As an Urban Indian my heart has two dwelling places, with my family on the rez and my life here, 1,000 miles away. I am not alone. A friend, Diane-Tells-His-Name once wrote me, "You will know great joy and despair at the same time." I remember tilting my head to the left and wrinkling my brow in speculation. I trusted her, having read everything on her website Young Once, Indian Forever. She has walked the same path, reuniting with her family on the rez. There are more of us than you know walking the same trail, through the curves in the road and the overgrown foliage. Inside beats the heart of an Indian. Yes, it is a different heart from other races, as was intended by Creator. We humans are the ones who get so caught up by the differences in skin color.

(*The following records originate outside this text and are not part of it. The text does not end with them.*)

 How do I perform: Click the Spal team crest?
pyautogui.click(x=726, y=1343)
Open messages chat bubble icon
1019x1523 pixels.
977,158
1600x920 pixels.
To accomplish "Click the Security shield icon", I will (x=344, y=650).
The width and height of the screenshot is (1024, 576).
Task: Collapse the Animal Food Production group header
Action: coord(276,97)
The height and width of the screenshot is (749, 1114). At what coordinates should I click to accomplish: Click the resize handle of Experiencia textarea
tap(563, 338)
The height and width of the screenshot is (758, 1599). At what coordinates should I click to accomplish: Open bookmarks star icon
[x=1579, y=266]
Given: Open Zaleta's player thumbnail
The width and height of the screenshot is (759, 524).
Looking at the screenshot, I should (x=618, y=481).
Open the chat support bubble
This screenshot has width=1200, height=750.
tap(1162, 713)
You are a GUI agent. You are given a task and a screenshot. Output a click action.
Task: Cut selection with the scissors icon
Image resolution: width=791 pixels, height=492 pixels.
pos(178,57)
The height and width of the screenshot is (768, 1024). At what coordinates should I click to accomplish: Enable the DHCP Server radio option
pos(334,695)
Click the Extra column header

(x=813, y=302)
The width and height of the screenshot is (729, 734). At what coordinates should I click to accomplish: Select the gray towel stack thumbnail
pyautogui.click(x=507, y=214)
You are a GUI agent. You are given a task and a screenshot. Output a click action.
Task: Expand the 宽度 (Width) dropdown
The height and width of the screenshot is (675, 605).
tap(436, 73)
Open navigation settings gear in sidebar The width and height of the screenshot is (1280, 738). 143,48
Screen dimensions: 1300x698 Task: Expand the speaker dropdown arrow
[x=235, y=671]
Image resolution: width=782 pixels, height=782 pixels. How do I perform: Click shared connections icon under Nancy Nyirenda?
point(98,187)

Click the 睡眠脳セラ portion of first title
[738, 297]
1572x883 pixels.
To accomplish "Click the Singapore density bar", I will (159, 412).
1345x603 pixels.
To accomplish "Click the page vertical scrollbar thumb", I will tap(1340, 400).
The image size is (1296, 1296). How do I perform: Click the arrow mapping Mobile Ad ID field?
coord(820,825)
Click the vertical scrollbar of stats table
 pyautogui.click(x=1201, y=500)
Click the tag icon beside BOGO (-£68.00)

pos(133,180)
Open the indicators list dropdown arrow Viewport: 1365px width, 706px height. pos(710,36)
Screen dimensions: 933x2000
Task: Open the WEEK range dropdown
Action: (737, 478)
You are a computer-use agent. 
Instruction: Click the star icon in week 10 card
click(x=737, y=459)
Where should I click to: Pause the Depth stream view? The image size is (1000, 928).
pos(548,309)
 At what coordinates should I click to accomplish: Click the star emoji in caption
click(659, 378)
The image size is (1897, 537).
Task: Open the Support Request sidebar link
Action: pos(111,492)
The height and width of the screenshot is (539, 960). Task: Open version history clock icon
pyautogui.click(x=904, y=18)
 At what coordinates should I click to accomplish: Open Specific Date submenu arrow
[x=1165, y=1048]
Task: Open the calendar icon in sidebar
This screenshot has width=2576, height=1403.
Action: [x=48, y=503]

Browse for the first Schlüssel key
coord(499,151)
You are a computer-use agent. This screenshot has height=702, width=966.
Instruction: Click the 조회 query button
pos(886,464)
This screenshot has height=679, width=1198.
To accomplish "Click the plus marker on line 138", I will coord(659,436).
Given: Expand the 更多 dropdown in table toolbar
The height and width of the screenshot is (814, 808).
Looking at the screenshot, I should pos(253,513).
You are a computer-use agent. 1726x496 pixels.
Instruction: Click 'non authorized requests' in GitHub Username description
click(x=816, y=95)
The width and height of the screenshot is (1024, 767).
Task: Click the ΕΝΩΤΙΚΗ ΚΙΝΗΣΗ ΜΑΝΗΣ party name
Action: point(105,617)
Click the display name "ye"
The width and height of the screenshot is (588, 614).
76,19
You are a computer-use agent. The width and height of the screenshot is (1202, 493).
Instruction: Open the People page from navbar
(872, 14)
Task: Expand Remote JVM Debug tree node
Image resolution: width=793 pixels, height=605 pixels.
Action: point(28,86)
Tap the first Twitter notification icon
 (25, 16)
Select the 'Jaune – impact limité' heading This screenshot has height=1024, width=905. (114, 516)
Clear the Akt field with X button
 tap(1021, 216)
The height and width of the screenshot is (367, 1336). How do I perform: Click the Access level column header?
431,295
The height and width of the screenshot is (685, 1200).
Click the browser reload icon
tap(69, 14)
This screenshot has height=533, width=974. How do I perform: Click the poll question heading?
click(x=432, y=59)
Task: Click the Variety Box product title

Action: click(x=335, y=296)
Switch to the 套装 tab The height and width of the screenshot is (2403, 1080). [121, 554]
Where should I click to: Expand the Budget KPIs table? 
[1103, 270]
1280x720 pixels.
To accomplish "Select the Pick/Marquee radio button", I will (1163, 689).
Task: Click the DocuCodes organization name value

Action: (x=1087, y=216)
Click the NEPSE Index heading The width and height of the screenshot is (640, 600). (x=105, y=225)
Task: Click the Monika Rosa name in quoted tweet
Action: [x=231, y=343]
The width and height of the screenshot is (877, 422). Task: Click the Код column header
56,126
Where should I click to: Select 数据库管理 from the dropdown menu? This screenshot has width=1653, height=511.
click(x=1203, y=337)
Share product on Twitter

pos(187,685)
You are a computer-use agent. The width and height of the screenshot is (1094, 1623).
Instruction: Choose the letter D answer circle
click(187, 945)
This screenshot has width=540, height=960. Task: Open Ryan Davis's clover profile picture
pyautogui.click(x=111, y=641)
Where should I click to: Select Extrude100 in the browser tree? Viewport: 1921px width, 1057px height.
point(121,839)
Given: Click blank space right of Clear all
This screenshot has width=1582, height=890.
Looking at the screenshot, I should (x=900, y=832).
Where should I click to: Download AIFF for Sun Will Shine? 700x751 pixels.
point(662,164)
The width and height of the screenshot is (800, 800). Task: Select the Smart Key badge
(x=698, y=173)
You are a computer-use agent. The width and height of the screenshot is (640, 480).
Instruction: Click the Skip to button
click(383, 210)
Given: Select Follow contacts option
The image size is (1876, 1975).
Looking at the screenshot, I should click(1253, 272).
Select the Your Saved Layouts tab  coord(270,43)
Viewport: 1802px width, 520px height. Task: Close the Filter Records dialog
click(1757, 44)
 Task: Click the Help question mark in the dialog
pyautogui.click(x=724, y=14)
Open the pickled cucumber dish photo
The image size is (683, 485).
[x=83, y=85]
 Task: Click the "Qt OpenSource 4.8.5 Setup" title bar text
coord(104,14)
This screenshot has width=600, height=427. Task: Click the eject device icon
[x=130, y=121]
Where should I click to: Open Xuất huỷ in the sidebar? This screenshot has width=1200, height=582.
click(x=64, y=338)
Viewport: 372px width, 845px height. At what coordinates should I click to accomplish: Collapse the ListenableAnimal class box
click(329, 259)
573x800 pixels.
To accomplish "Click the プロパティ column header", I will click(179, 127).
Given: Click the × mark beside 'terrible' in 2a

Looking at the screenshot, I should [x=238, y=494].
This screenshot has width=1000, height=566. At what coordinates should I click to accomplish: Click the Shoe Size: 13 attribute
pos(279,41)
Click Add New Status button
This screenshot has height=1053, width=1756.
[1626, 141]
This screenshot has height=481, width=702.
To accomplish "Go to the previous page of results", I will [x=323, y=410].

Going deeper into the heart, our blood is the same color as anyone else's blood. It's strange, out here in the urban places no one recognizes me as an Indian, unless they are a close friend. I don't fit the stereotype. I don't have long black hair split in two braids, nor do I wear a buckskin garment. People know I am not non-native, yet they cannot guess why I am different. An entire nation of people, a race group, has been diminished by mainstream society. On one trip home from the rez, I flew out of Sioux Falls Regional Airport and sat next to a woman who lived in Sioux Falls, a mere two hours from the rez. We talked about the reservations in South Dakota. She told me she had no idea about the Yankton people and said, "To be honest, we never hear anything about the reservation, unless something bad happens." I appreciated her candor.
At home, on the rez, I am recognized as Yankton and it is comforting to feel among my own people. It is a lengthy process, getting to know all my family, learning my way around the rez, understanding how time moves at a slower pace. The addictions that plague mainstream society plague the Yankton and other tribes. Today, mainstream society is moving toward a position of greater familiarity of unemployment. Grief is a universal emotion when a loved one is taken too soon. Pain, suffering and anguish are conditions of humanness. Love, strength of character, leadership and success reside in both worlds. There is no more time to hold onto romanticized fantasies of who Native Americans are. In the simplest terms; we need each other.
I was employed at a local burger joint when I was finally able to return home. The comments of my reuniting with family were followed by questions: "You mean Indians are still alive today!?" "What kind of clothes do they wear?" "Do they know how to drive cars?" "Do they live in houses?" I was floored at the pervasive ignorance. I checked the date on the calendar, it hadn't changed, I wasn't in a time warp. I felt--strange, like a talking museum piece. I wasn't personally offended, just...well..kerflummoxed. How is this thinking consistent with the strides in the medical field, technology, satellite T.V.?
I find the more I listen to people, the more I learn. So my heart is that of an observer, a listener, a student of human behavior. I build bridges with words both here in Urban land and on the rez. I look for opportunities for natives and non-natives to have open dialogue in a safe environment so we can learn from each other. I see prejudices in both groups of people and have been challenged by Creator to change my own heart. I find myself an inhabitant of two worlds radically different from one another. At times, the only common bond is our humanness. This time around the circle of getting acquainted with each other, the desire of my heart is that we listen and love.
Rose-colored glasses? I believe any obstacle is overcome through perseverance.
I am standing on the edge of a cliff, arms outstretched, stepping off in the greatest leap of faith I've ever known and I choose to fly! Join me, won't you?